DESIGN,SETTING, AND PARTICIPANTS: Identification (1997-2001) of 161 AC-I pedigrees from multiple population- and clinic-based sources in North America and Germany, with families grouped into those with (group A) or without (group B) MMR deficiency by tumor testing. A total of 3422 relatives were included in the analyses.
MAIN OUTCOME MEASURES: Cancer incidence in groups A and B (excluding the 3 affected members used to define each pedigree as AC-I) and computed age- and sex-adjusted standardized incidence ratios (SIRs) using Surveillance, Epidemiology, and End Results data.
RESULTS: Group A families from both population- and clinic-based series showed increased incidence of the HNPCC-related cancers. Group B families showed increased incidence only for colorectal cancer (SIR, 2.3; 95% confidence interval, 1.7-3.0) and to a lesser extent than group A (SIR, 6.1; 95% confidence interval, 5.2-7.2) (P<.001).

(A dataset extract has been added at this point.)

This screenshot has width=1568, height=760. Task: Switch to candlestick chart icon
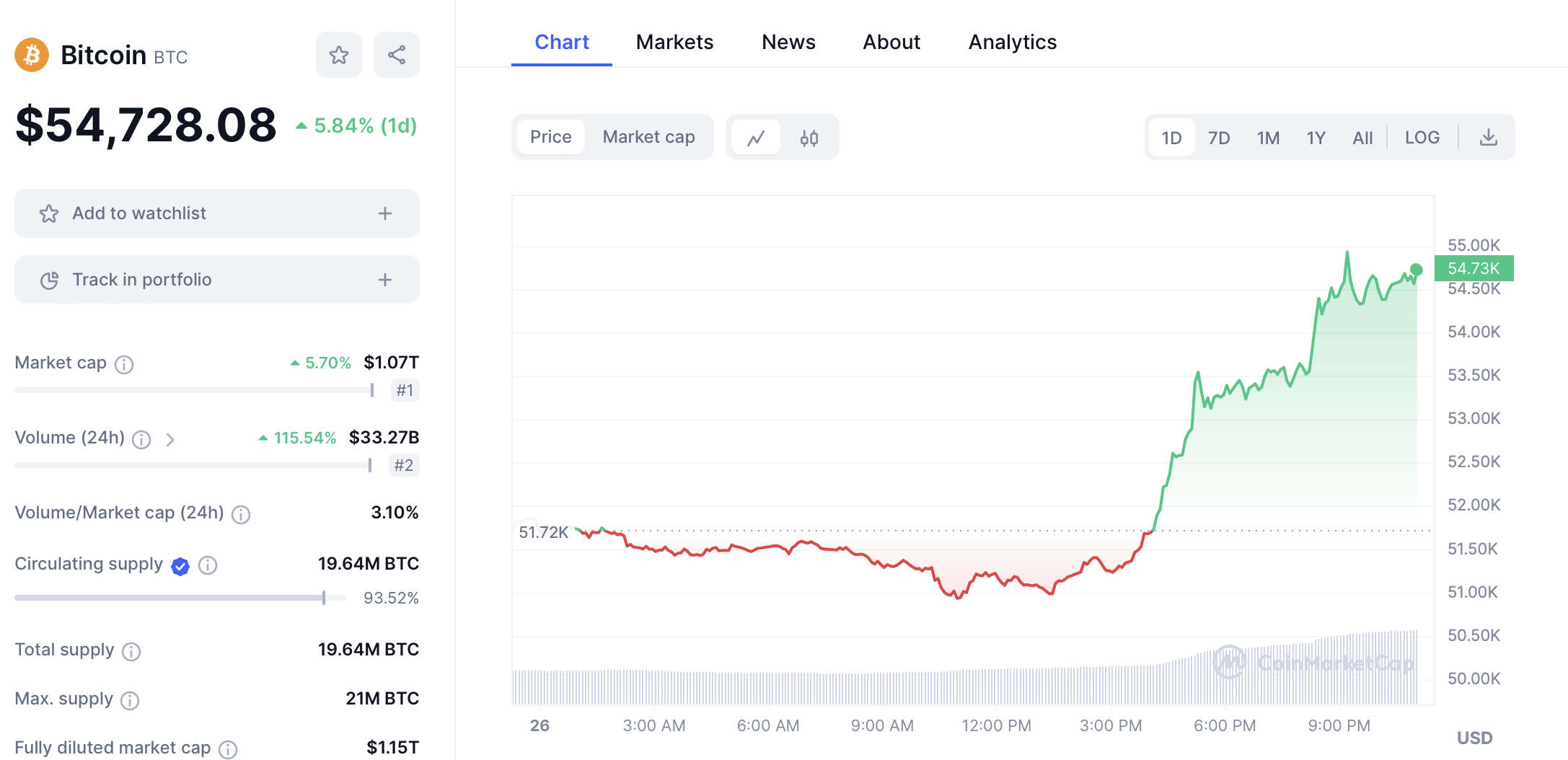point(809,138)
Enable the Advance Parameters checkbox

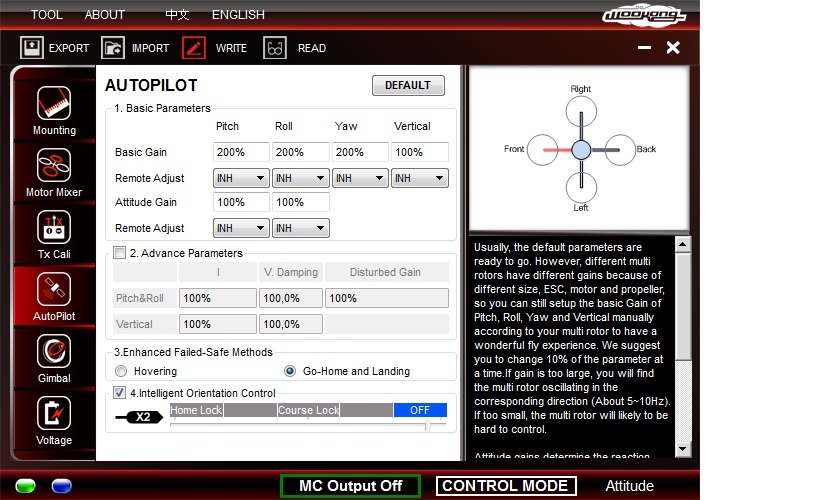click(x=120, y=253)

CONCLUSIONS: Families who fulfill AC-I criteria but who have no evidence of a DNA MMR defect do not share the same cancer incidence as families with HNPCC-Lynch syndrome (ie, hereditary MMR deficiency). Relatives in such families have a lower incidence of colorectal cancer than those in families with HNPCC-Lynch syndrome, and incidence may not be increased for other cancers. These families should not be described or counseled as having HNPCC-Lynch syndrome. To facilitate distinguishing these entities, the designation of "familial colorectal cancer type X" is suggested to describe this type of familial aggregation of colorectal cancer.